::: INPUT FOR THIS TASK
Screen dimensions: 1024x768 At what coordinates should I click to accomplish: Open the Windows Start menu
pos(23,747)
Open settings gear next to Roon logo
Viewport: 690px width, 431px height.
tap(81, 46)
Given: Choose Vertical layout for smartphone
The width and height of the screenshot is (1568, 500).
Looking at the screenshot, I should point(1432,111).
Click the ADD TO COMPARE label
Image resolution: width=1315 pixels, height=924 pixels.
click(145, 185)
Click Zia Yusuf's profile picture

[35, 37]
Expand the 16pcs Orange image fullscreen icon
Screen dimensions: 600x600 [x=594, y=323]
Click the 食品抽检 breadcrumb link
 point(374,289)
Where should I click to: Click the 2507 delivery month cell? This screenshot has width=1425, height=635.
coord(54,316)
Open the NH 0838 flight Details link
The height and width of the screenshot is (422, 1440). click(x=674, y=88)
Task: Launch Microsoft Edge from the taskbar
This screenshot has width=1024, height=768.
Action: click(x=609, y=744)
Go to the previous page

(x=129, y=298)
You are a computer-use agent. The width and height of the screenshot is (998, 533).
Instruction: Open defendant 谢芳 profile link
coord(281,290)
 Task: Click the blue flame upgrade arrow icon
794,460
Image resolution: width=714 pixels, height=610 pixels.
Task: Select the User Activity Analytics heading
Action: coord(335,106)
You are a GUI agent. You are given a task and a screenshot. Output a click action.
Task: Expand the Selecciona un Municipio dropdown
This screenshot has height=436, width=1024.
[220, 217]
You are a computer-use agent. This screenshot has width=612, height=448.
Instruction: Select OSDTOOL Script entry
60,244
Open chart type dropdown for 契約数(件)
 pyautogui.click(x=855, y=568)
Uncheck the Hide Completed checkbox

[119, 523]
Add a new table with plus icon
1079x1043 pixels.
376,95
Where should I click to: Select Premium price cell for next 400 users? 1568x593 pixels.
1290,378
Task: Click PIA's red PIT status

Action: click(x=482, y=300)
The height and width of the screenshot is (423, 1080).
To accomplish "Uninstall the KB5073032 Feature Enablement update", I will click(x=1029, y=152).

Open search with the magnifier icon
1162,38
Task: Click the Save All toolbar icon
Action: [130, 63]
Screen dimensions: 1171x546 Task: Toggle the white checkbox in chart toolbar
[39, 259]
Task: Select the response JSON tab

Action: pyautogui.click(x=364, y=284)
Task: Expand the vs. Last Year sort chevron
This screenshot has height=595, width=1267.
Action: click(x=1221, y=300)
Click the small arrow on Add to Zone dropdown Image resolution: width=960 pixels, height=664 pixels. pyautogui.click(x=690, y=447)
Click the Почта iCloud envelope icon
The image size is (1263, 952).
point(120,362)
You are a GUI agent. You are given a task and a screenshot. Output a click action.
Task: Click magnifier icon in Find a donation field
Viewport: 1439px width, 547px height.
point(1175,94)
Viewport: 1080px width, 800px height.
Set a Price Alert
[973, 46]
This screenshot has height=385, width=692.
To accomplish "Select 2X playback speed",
::::::
:: WORK TO COMPLETE ::
Set down every record above, word for word.

:: RESPONSE TO THE EXERCISE ::
Screen dimensions: 1024x768 At what coordinates should I click to accomplish: Open the Windows Start menu
pos(23,747)
Open settings gear next to Roon logo
Viewport: 690px width, 431px height.
tap(81, 46)
Given: Choose Vertical layout for smartphone
The width and height of the screenshot is (1568, 500).
Looking at the screenshot, I should point(1432,111).
Click the ADD TO COMPARE label
Image resolution: width=1315 pixels, height=924 pixels.
click(145, 185)
Click Zia Yusuf's profile picture

[35, 37]
Expand the 16pcs Orange image fullscreen icon
Screen dimensions: 600x600 [x=594, y=323]
Click the 食品抽检 breadcrumb link
 point(374,289)
Where should I click to: Click the 2507 delivery month cell? This screenshot has width=1425, height=635.
coord(54,316)
Open the NH 0838 flight Details link
The height and width of the screenshot is (422, 1440). click(x=674, y=88)
Task: Launch Microsoft Edge from the taskbar
This screenshot has width=1024, height=768.
Action: click(x=609, y=744)
Go to the previous page

(x=129, y=298)
You are a computer-use agent. The width and height of the screenshot is (998, 533).
Instruction: Open defendant 谢芳 profile link
coord(281,290)
 Task: Click the blue flame upgrade arrow icon
794,460
Image resolution: width=714 pixels, height=610 pixels.
Task: Select the User Activity Analytics heading
Action: coord(335,106)
You are a GUI agent. You are given a task and a screenshot. Output a click action.
Task: Expand the Selecciona un Municipio dropdown
This screenshot has height=436, width=1024.
[220, 217]
You are a computer-use agent. This screenshot has width=612, height=448.
Instruction: Select OSDTOOL Script entry
60,244
Open chart type dropdown for 契約数(件)
 pyautogui.click(x=855, y=568)
Uncheck the Hide Completed checkbox

[119, 523]
Add a new table with plus icon
1079x1043 pixels.
376,95
Where should I click to: Select Premium price cell for next 400 users? 1568x593 pixels.
1290,378
Task: Click PIA's red PIT status

Action: click(x=482, y=300)
The height and width of the screenshot is (423, 1080).
To accomplish "Uninstall the KB5073032 Feature Enablement update", I will click(x=1029, y=152).

Open search with the magnifier icon
1162,38
Task: Click the Save All toolbar icon
Action: [130, 63]
Screen dimensions: 1171x546 Task: Toggle the white checkbox in chart toolbar
[39, 259]
Task: Select the response JSON tab

Action: pyautogui.click(x=364, y=284)
Task: Expand the vs. Last Year sort chevron
This screenshot has height=595, width=1267.
Action: click(x=1221, y=300)
Click the small arrow on Add to Zone dropdown Image resolution: width=960 pixels, height=664 pixels. pyautogui.click(x=690, y=447)
Click the Почта iCloud envelope icon
The image size is (1263, 952).
point(120,362)
You are a GUI agent. You are given a task and a screenshot. Output a click action.
Task: Click magnifier icon in Find a donation field
Viewport: 1439px width, 547px height.
point(1175,94)
Viewport: 1080px width, 800px height.
Set a Price Alert
[973, 46]
This screenshot has height=385, width=692.
To accomplish "Select 2X playback speed",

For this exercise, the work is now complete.